Una noche se negó a dejarlo entrar en su cuarto.

– No puedes -le dijo, sujetando la puerta con las dos manos.

– ¿Qué pasa?

Ella desvió la mirada.

– Me ha venido la regla.

– Pero si sólo quiero charlar. Las mujeres, por si no lo sabes, podéis hablar cualquier día del mes.

– Ahora no debes desearme.

– Pues te deseo.

Finalmente lo dejó tumbarse en la cama con ella, pero nada más. Él se encendió un cigarrillo. Se quedaron viendo navegar la luna por el cielo como un farol ardiente. Yinan empezó a hablar, lenta y titubeante al principio. Puntuaba cada frase con una pausa, como si los pensamientos le llegasen desde una caverna muy honda.
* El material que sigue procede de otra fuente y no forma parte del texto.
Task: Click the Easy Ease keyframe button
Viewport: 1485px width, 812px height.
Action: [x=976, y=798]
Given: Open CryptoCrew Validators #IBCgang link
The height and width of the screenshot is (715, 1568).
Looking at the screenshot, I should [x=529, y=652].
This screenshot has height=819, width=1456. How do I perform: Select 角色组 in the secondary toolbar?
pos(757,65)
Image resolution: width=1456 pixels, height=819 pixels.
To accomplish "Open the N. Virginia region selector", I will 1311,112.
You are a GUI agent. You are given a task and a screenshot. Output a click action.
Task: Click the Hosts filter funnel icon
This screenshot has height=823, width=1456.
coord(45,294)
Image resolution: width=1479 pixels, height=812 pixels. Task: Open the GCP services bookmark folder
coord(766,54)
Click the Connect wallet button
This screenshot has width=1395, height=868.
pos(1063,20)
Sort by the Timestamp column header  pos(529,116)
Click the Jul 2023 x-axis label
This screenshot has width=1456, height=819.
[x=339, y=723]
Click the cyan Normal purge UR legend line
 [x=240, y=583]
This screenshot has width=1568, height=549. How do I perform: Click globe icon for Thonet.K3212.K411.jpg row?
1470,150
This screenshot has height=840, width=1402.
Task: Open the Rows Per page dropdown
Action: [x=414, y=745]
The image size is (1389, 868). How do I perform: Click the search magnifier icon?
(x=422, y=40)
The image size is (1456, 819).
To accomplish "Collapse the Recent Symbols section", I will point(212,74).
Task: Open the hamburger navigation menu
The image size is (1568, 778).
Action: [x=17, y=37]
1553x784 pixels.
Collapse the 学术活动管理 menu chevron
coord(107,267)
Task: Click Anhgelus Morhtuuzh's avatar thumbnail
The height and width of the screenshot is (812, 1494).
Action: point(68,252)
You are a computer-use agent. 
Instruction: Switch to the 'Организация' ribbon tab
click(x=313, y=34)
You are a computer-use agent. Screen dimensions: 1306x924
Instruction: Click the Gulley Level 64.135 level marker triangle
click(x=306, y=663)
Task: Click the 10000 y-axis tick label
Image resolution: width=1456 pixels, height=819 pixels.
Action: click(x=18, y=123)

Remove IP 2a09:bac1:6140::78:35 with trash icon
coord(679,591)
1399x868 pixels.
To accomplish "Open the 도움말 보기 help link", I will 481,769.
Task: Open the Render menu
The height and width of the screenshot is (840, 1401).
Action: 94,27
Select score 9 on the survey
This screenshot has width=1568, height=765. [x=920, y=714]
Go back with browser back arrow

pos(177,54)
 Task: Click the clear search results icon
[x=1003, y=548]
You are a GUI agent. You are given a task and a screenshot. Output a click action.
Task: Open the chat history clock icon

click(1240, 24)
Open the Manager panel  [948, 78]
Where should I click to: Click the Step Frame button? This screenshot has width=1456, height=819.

– Una vez soñé contigo -dijo-. Fue cuando vivíamos en Hangzhou, antes de que se casase Junan. Soñé que un soldado trataba de colarse en el jardín.

Lo asaltó un recuerdo borroso: aquel paseo por un patio en tinieblas la noche de su boda, el rayito de luz que se escapaba de una ventana solitaria. Fijó la mirada en aquella luna llena que los enfocaba como un ojo gigantesco.

– ¿Querías que entrase? -preguntó él.

– No.

Se giró para mirarla. Estaba tumbada de espaldas, con la colcha de verano doblada a causa del calor y los pequeños pechos al aire, con desenfado, como si fuesen dos hermanitos compartiendo dormitorio en una noche de verano. No se la había imaginado tan espontánea con respecto a la desnudez; su hermana, desde luego, era mucho más remilgada. Él se sonrió.

– ¿Y se puede saber por qué no querías que entrase?

Yinan forzó la vista en dirección a alguna presencia imperceptible en las oscuras inmediaciones del techo.

– En mi sueño -dijo ella- aparecías bañado por la luz de la luna, como si fueses un héroe, pero tu sombra en el suelo estaba torcida, como si estuvieses roto.

Li Ang cogió un cigarrillo. La había visto por la ventana, con la cara entre las manos. Era la postura de una persona aterrorizada.

– ¿Pero aun así querías a aquel pobre hombre roto? -preguntó con dulzura.

– Sí.

No había nada que responder. Con la mano que tenía libre le tiró suavemente de la trenza, que estaba toda enredada y atravesada sobre la almohada. Ella sonrió, y, acto seguido, soltó un gemidito.

– Se ha roto. Y ya no tiene arreglo.

– Tu hermana te quiere mucho.

– Ahora ya no me querrá más.

18 de julio de 1940

Querido esposo:

Te ruego que me disculpes por haber tomado esta decisión sin consultártelo, pero nuestras vías de comunicación parecen haberse roto. No he recibido ninguna respuesta a varios telegramas.